How can I further optimize this code regarding array operations?

Question

How can I further optimize this code regarding array operations?

138 views Asked by CryptoKitty At 19 September 2023 at 04:52

In the following code I am performing an XOR operation on two arrays result and DB, the result is accessed after an offset called rotate1 in the following. As you can see, I am already doing AVX2, loop unrolling, and prefetching. I am wondering if I am missing anything that might be giving slow speed. In the following else part of the branch is accessed only once each time the function is called. I have noticed that 50 percent of the time is spent on xor, and the rest 40 percent is spent on the data store. I am remaining on loads.

void perform_array_xor(uint32_t partindex, uint32_t offset, uint64_t *result, uint32_t EntrySize, uint32_t PartSize)
{
    auto B = 1;

    assert(EntrySize/8==B);

    // Ensure that PartSize is a multiple of 32 for this example
    if (PartSize % 8 != 0)
    {
        // Handle this case
        return;
    }

     __m256i a,b,r;

     unsigned int rotate1_1;
     int k;
    
    for (int i = 0; i < PartSize; i += 8)
    {
        rotate1_1 = (i + offset) & (PartSize - 1);


        _mm_prefetch(result + rotate1_1, _MM_HINT_T2);
        k = 0;
        if(rotate1_1 + 7 < PartSize){
            a = _mm256_loadu_si256((__m256i*)(result + rotate1_1));
            b = _mm256_loadu_si256((__m256i*)(DB + partindex + i));
            r = _mm256_xor_si256(a, b);
            _mm256_storeu_si256((__m256i*)(result + rotate1_1), r);
            //std::memcpy(result + rotate1_1, &r, sizeof(__m256i));
            
            k = 4 ;
            a = _mm256_loadu_si256((__m256i*)(result + rotate1_1 + k));
            b = _mm256_loadu_si256((__m256i*)(DB + partindex + i + k));
            r = _mm256_xor_si256(a, b);
            _mm256_storeu_si256((__m256i*)(result + rotate1_1 + k), r);
            //std::memcpy(result + rotate1_1 + k, &r, sizeof(__m256i));
            
        }
        else{
        result[(rotate1_1 + 0) & (PartSize - 1)] ^= DB[partindex + (i + 0)];
        result[(rotate1_1 + 1) & (PartSize - 1)] ^= DB[partindex + (i + 1)];
        result[(rotate1_1 + 2) & (PartSize - 1)] ^= DB[partindex + (i + 2)];
        result[(rotate1_1 + 3) & (PartSize - 1)] ^= DB[partindex + (i + 3)];
        result[(rotate1_1 + 4) & (PartSize - 1)] ^= DB[partindex + (i + 4)];
        result[(rotate1_1 + 5) & (PartSize - 1)] ^= DB[partindex + (i + 5)];
        result[(rotate1_1 + 6) & (PartSize - 1)] ^= DB[partindex + (i + 6)];
        result[(rotate1_1 + 7) & (PartSize - 1)] ^= DB[partindex + (i + 7)];
        }
        
    }
}

Update: Here are more implementation details about the function

DB array is of size 2^28 so in total 2GB of data
the result is an array of size 2^14 so in total 128KB
the result is the same across function calls
On every function call contiguous 2^14 entries in the DB are accessed
Currently, I see all the DB is processed in 143ms which is around 13 GB/s
Optimizing for i7, 9th generation and clang compiler

Original Q&A

There are 1 answers

**Peter Cordes** · Answer 1 · 2023-09-20T00:52:24+00:00

I have noticed that 50 percent of the time is spent on xor, and the rest 40 percent is spent on the data store. I am remaining on loads.

Given problem 1 —
Can you quote the XOR optimization thread between "void perform_array_xor(uint32_t partindex, uint32_t" and "(PartSize % 8 != 0)", inclusive?
Given problem 2 —
How would the XOR optimization thread go on after its last line? Write the continuation.
The material after this point comes from a different source.

Data excerpt —
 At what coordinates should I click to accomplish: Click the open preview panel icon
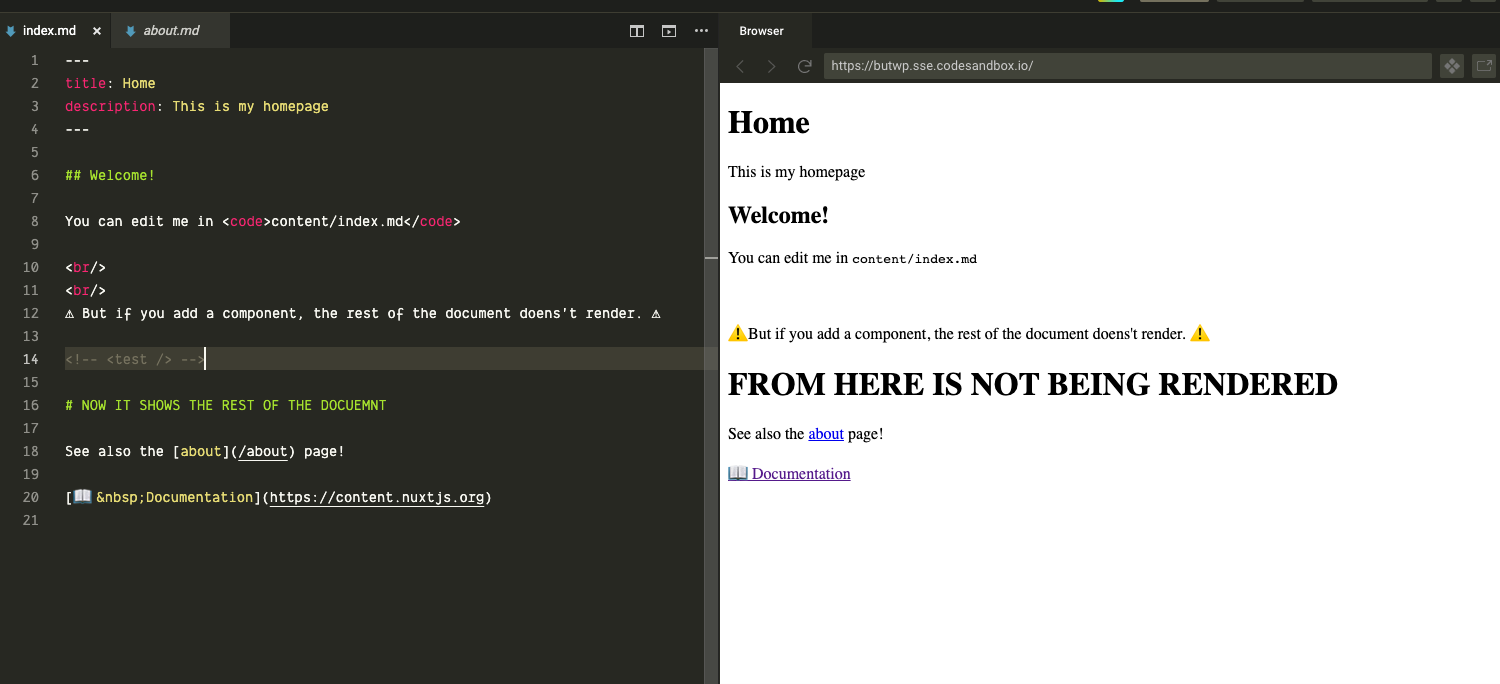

Result 1 —
void perform_array_xor(uint32_t partindex, uint32_t offset, uint64_t *result, uint32_t EntrySize, uint32_t PartSize)
{
    auto B = 1;

    assert(EntrySize/8==B);

    // Ensure that PartSize is a multiple of 32 for this example
    if (PartSize % 8 != 0)

Result 2 —
This means vpxor is getting the blame because it's waiting for a load that's slow to produce a result. (And presumably it compiles to a memory-source vpxor instruction, so there's also a load built-in to the XOR itself.)

else part of branch is accessed only once each time the function is called

Normally you'd write it as code after the loop, instead of an if inside the main loop, even if that means you have to declare i in a scope outside the loop. Or if you can compute the right array indices for that final iteration without needing the final i from the vectorized iterations, just do that.

i7-9xxx is still Skylake-derived, so 256KiB L2 cache. One might hope that 128KiB result would stay hot in L2 cache across calls with different parts, but check performance counters to find out.

Probably look at l2_lines_out.non_silent to see the rate of dirty write-back from L2, as opposed to clean evictions of non-modified data that you were only reading. Maybe also l2_rqsts.rfo_hit vs. l2_rqsts.rfo_miss, but no that's probably always low since a demand miss for the load side of result ^= will come first. So the store comes after a demand load on the same address, meaning you probably won't see many RFO misses (since with no other thread accessing the same line, the initial load will get MESI Exclusive ownership.) That means you probably won't see counts for resource_stalls.sb (store buffer full) either.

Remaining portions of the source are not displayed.